If you are just starting out, you likely don’t have great movement patterns or are capable of working at a high-level for very long. Don’t go jumping around and working out beyond your level of competence if you can’t control your movements.
- Practice the foundations of movement - squat, lunge, bend, brace, push up and pull up.
Practice them in their simpler foundations before graduating to jumping and more complex strength moves.
- Exercise until you can’t hold yourself together any longer.
Just because someone says you’ve got 50 push ups, 60 seconds of skipping or a 20 minute jog, doesn’t mean you have to push through and complete that. If you can competently hold yourself together with good form during the exercise, then yes. But if you can’t, you should stop. A good trainer is one that will recognise this and set a target for you based on your level of movement competence and aerobic capability. Instead, aim for as many push ups as you can with good form up to 50, good quality skipping up to 60 seconds, or a jog with correct technique walking when you need to. Twenty minutes of walk/jog with good technique is better than twenty minutes of plodding along poorly.
- Do some moderate-intensity activity.
Don’t start with too much. Start with just 10 minutes of walking and jog when you can. Alternatively, if you like to ride, go for a ride. Build your way up to an hour. Research from the University of Sydney found that moderate-intensity continuous exercise was more effective at achieving fat loss, particularly the fat that surrounds the organs (visceral fat), than high-intensity interval training. High-intensity interval training was still effective at achieving fat loss, but moderate-intensity continuous exercise, particularly when performed for an hour, created a fat-furnace effect.
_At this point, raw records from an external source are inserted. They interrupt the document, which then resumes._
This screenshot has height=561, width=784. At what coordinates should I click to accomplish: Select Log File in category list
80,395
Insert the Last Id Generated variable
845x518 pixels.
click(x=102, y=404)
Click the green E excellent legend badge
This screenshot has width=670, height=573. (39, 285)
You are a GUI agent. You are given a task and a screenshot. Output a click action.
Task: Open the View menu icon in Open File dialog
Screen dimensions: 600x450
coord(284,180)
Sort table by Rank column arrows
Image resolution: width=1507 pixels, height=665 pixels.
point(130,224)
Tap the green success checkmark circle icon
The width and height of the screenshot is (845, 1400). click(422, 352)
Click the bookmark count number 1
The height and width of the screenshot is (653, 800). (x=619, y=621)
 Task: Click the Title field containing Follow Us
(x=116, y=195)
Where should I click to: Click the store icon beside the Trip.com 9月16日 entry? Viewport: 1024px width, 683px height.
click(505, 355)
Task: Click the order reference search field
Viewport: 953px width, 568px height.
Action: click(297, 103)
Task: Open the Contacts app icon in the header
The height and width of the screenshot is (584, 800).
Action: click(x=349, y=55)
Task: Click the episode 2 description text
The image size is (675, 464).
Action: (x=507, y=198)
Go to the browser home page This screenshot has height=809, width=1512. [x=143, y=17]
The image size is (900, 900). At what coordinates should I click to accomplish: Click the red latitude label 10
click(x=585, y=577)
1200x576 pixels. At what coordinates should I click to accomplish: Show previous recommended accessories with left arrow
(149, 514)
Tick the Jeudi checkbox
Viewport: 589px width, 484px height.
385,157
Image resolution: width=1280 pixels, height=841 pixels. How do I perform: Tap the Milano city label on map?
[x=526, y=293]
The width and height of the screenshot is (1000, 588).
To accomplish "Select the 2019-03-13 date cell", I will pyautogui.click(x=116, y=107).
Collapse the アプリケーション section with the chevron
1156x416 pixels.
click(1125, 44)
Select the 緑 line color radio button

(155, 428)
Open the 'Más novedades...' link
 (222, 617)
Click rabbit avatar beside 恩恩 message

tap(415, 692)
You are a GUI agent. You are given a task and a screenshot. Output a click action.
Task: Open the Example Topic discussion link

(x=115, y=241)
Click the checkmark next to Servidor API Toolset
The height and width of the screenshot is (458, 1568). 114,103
What is high-intensity training (HIT)?
When people refer to high-intensity training, they are usually referring to high-intensity interval training. That’s a short bout of exercise, usually 10 seconds to 2 minutes, followed by a rest period. For example, a typical high-intensity interval training (HIIT) session might consist of 20 seconds of exercise followed by 10 seconds of rest. Another session might be 90 seconds of exercise and 30 seconds of rest. That’s quite an advanced version and a simpler version for a beginner would be to swap that - 30 seconds of exercise and 90 seconds of rest. The interval component comes in because you’re not working continuously - you’re working in intervals.
What does high-intensity training do to your body?
A 2011 study published in the Journal of Obesity found that high-intensity interval training is more effective at reducing fat just beneath the skin (subcutaneous fat) and abdominal fat. In addition, it also burns more calories (in less time), it continues to burn calories after you’ve finished exercising, improves your fitness (including your ability to complete moderate-intensity continuous exercise), strengthens your heart and lungs, increases mitochondria (the energy factory in your cells), and improves strength.
The research cited in this article demonstrates that high intensity interval training is better at reducing sub-cutaneous fat while moderate-intensity continuous exercise is more effective at reducing visceral fat. High-intensity interval training may actually be safer for beginners as well as high-risk patients with coronary heart disease, if the periods of high-intensity are reduced and periods of rest or low-intensity are increased.
Both types of exercise are good for you so long as you workout at your level of competence. For best results, both should be incorporated into a weekly training regime. To reduce your risk of coronary heart disease you should also address diet, sleep, stress and any indication of mental illness.
What are your experiences with high-intensity interval training?